Das soll alles gewesen sein? Hatten wir dafür tagelang vor dem Fernseher gesessen? Haben wir uns dafür geduldig Stunde um Stunde angehört, dass die überlegene amerikanische High-Tech-Industrie für eine Million Dollar einen Gelee-Kugelschreiber entwickelt hat, der in der Schwerelosigkeit ebenso tadellos funktioniert wie der primitive Schulbleistift, den der russische Kosmonaut immer noch zu benutzen gezwungen ist? Haben wir dafür den Raumfahrtexperten Anatol Johansen über uns ergehen lassen, der mit schnarrender Stimme erläuterte, dass sich der Schuhabdruck Armstrongs etwa 3,8 Zentimeter tief in den Mondstaub senken wird? Oder Werner Büdeler, der uns vorrechnete, „dass die Herztätigkeit bei Armschtrong“ – er sprach ihn wirklich „schtrong“ aus – „beim Einschießen in die Abstiegsbahn 110 Herzschläge betragen hat, im Augenblick des Aufsetzens 156 und etwa 20 Minuten danach 90″?

Wo, bitte, blieb das Begrüßungskomitee?
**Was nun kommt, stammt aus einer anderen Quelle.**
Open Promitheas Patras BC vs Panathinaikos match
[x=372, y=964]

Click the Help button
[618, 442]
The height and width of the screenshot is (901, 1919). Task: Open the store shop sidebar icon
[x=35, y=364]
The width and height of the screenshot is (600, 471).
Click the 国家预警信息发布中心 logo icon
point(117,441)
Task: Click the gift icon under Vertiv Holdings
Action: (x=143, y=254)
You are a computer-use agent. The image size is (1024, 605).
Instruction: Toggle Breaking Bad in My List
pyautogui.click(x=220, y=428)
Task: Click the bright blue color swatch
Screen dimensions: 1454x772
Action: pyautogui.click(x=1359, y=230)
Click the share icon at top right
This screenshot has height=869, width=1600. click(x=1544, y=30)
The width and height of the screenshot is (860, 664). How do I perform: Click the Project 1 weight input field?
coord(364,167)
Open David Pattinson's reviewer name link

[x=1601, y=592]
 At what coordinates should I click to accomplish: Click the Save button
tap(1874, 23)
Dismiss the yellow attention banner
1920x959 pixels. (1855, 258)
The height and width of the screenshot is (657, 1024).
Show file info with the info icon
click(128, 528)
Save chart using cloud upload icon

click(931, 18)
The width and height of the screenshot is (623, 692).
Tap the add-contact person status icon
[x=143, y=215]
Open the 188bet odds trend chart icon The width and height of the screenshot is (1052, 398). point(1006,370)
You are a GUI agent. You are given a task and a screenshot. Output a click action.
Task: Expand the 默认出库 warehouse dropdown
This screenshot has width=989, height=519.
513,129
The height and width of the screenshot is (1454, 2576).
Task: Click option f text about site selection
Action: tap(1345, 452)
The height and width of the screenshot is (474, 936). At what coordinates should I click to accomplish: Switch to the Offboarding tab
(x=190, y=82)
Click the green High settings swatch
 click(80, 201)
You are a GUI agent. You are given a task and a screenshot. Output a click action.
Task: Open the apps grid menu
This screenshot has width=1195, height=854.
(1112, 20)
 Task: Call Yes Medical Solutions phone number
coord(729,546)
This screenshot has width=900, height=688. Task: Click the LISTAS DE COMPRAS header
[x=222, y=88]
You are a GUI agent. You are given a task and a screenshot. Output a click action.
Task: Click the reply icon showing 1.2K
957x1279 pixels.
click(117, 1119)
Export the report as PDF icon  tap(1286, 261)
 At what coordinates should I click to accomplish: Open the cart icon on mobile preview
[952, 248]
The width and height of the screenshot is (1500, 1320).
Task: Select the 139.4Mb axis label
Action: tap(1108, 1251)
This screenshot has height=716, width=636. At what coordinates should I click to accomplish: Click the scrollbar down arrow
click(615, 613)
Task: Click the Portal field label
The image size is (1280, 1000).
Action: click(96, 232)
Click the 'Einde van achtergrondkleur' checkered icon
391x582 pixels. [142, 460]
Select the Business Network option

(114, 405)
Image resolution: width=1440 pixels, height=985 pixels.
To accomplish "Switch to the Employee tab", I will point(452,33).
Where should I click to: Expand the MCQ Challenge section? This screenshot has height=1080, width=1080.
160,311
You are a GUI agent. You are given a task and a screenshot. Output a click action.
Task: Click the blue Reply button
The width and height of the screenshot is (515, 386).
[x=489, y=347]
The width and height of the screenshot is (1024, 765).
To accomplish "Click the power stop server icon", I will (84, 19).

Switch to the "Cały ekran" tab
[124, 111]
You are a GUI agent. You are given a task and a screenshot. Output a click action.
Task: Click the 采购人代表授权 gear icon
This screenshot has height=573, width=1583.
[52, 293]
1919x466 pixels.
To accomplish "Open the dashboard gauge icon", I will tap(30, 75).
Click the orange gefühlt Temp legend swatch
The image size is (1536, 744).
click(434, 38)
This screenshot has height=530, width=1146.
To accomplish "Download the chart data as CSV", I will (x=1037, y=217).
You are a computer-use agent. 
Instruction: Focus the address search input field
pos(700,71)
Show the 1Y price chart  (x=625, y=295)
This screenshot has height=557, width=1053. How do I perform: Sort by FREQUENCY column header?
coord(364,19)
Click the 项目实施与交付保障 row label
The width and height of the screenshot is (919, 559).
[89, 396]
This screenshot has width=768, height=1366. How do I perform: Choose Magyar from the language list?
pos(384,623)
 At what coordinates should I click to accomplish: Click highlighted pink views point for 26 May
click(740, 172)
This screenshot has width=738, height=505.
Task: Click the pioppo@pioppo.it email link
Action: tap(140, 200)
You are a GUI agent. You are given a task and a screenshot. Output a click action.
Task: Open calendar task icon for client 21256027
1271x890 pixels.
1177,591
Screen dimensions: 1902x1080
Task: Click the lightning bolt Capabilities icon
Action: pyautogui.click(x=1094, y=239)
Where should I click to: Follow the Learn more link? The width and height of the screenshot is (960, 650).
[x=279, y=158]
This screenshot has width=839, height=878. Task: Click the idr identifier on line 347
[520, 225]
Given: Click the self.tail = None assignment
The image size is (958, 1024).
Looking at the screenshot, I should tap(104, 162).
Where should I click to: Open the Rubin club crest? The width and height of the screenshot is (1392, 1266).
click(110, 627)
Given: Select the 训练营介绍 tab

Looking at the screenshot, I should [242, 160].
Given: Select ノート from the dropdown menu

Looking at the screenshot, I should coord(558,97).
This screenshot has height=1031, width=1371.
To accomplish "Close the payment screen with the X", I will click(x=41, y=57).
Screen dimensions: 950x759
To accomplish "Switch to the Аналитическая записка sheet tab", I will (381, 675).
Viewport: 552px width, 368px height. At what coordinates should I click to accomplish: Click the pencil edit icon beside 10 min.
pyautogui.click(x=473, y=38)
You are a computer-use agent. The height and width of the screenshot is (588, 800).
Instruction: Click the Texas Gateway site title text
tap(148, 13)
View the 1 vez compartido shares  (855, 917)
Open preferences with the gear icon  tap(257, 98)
Am Gestell der Mondfähre war eine Plakette angebracht mit folgender Inschrift: „Wir kamen in Frieden, stellvertretend für die gesamte Menschheit.“ Wem galt diese Botschaft? Doch wohl den Außerirdischen oder dem lieben Gott. Gut, vielleicht hatte der gerade in einem anderen Universum etwas zu erschaffen und konnte selbst nicht kommen. Aber Jesus, Petrus, Erzengel Gabriel, hätte sich nicht wenigstens einer von ihnen herbequemen können, um Armstrong und Aldrin die Hände zu schütteln?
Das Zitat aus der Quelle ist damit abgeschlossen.